Da kam auf des Erben Bitte der Abt vom Kloster Corvey an der Weser. Dem gelang es, den Geist in einen Schrank zu bannen, den Schrank aber ließ er vermauern. Jetzt endlich war das Haus von dem bösen Spuk erlöst.
Der Neffe heiratete das arme Mädchen und tat viel Gutes mit dem Gelde der habgierigen Tante. "

Hintergrund

Das sogenannte Spukhaus ist das steinerne Speicherhaus Enser Straße 7 in der Altstadt von Korbach. Die Sage spielt zeitlich zwischen 1487 und 1566, da nur in diesem Zeitraum das erwähnte Franziskanerkloster (Klosterstraße 11) in Korbach bestand.

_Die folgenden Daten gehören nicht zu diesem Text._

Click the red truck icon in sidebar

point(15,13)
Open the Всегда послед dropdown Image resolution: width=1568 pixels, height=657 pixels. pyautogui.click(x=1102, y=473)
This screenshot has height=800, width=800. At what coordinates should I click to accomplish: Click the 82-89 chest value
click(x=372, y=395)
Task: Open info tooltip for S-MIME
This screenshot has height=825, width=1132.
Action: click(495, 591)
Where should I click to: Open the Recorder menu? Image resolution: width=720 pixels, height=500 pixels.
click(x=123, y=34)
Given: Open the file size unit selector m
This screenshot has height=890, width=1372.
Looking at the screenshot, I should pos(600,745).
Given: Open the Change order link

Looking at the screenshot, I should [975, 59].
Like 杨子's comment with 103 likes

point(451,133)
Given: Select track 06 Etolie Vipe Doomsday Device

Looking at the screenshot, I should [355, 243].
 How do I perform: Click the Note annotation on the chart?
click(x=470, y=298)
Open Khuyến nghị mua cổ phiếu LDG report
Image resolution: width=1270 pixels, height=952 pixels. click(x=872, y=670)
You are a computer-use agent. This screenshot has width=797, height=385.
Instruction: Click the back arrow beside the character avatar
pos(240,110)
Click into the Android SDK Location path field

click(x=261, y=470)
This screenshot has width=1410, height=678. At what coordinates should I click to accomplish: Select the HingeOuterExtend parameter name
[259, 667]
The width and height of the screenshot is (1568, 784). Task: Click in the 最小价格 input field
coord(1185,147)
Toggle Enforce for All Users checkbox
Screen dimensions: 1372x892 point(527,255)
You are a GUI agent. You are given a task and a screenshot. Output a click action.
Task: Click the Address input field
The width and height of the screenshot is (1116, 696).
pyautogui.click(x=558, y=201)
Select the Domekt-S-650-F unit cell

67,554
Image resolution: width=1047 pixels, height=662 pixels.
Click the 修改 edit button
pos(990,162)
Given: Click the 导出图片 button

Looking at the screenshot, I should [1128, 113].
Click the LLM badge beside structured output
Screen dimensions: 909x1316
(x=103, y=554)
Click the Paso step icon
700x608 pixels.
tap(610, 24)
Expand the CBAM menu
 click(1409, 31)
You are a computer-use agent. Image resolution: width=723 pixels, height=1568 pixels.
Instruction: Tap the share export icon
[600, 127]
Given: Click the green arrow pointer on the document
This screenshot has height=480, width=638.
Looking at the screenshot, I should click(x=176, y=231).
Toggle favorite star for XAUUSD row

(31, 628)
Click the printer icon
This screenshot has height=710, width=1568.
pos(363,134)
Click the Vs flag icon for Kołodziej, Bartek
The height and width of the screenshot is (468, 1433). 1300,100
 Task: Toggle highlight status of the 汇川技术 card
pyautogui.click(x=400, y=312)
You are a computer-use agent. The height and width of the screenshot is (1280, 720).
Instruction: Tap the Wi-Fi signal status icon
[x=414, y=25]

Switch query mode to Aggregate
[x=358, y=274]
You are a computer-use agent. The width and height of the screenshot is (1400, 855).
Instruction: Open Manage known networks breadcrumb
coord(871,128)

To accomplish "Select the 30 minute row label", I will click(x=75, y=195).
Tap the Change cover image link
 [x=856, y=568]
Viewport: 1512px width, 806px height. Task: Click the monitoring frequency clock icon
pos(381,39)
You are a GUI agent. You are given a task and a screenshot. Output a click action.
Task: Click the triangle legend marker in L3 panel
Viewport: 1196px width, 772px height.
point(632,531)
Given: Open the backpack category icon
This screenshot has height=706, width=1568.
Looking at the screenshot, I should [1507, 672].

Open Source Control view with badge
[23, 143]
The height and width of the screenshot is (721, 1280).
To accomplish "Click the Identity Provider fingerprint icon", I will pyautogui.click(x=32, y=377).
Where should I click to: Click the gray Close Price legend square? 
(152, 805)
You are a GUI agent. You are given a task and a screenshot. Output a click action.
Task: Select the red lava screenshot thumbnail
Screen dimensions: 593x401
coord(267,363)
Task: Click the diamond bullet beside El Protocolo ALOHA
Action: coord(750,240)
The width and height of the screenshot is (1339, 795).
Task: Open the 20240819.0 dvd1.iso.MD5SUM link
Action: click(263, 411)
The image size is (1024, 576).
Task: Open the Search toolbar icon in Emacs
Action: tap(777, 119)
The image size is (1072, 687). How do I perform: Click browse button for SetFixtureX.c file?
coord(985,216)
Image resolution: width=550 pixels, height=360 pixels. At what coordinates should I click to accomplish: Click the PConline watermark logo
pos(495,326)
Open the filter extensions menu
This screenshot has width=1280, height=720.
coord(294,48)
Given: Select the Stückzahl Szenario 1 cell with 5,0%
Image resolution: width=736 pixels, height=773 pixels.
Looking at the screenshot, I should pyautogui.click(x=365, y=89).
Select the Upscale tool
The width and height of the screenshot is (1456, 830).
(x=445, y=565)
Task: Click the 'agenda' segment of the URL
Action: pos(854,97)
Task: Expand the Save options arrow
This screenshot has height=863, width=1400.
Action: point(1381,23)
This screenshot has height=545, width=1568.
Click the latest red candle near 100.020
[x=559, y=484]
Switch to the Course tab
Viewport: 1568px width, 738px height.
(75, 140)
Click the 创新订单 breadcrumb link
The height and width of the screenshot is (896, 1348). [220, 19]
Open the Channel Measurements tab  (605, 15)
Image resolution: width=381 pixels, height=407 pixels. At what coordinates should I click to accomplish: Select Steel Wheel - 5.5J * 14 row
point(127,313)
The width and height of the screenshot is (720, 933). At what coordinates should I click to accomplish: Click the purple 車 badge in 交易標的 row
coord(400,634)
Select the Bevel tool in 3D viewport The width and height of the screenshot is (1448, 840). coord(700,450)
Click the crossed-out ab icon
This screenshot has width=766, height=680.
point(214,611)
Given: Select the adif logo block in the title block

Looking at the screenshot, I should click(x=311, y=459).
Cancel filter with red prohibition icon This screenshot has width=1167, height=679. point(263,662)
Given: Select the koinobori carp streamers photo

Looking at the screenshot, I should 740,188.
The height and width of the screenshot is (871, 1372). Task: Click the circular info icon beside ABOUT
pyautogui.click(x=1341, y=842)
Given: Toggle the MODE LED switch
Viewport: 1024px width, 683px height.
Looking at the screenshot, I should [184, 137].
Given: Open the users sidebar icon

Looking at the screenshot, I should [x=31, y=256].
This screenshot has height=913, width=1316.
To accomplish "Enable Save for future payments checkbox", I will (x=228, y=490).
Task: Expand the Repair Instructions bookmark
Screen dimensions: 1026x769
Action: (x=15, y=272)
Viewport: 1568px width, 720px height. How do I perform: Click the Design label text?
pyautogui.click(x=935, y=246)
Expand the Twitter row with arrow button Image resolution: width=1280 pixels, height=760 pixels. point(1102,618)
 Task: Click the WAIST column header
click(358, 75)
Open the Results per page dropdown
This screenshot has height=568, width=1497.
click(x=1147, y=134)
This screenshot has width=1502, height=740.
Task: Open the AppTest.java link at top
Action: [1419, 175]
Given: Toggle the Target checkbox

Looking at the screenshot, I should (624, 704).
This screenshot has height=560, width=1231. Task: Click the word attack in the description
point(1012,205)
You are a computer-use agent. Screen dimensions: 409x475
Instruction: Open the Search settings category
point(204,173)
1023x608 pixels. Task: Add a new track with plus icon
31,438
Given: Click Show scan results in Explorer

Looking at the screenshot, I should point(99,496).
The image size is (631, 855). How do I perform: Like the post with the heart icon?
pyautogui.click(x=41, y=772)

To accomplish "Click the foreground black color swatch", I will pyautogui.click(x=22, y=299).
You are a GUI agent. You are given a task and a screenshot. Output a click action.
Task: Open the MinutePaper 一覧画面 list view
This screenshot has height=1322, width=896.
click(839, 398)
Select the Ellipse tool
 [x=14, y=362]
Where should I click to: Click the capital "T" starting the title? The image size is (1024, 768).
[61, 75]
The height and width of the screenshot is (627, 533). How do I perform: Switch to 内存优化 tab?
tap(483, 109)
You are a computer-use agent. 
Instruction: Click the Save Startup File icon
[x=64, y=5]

Auch im benachbarten Haus Katthagen 13 soll es gespukt haben. Hiervor berichtet die Sage Die weiße Frau.

Anmerkungen

[1] Marie SCHMALZ, Sagen aus der waldeckischen Heimat, gesammelt und erzählt von Marie Schmalz zu Corbach, durchgesehen und mit einem Geleitwort verstehen von Alexander Copper zu Corbach, Korbach 1913, S. 99-102. Die Sage ist wortgleich abgedruckt bei Hermann THOMAS (Bearb.), Die Häuser in Alt-Korbach und ihre Besitzer, Heft 6, Kirchplatz - Marktplatz - Enser Straße - Katthagen - Kleine Gasse, Stadtarchiv Korbach (Hrsg.) 1960, S. 52/53 und bei Wilhelm HELLWIG (Hrsg.), Sagen und Geschichten aus Korbach und Umgebung, 4. Auflage, Korbach 1999, S. 7-9.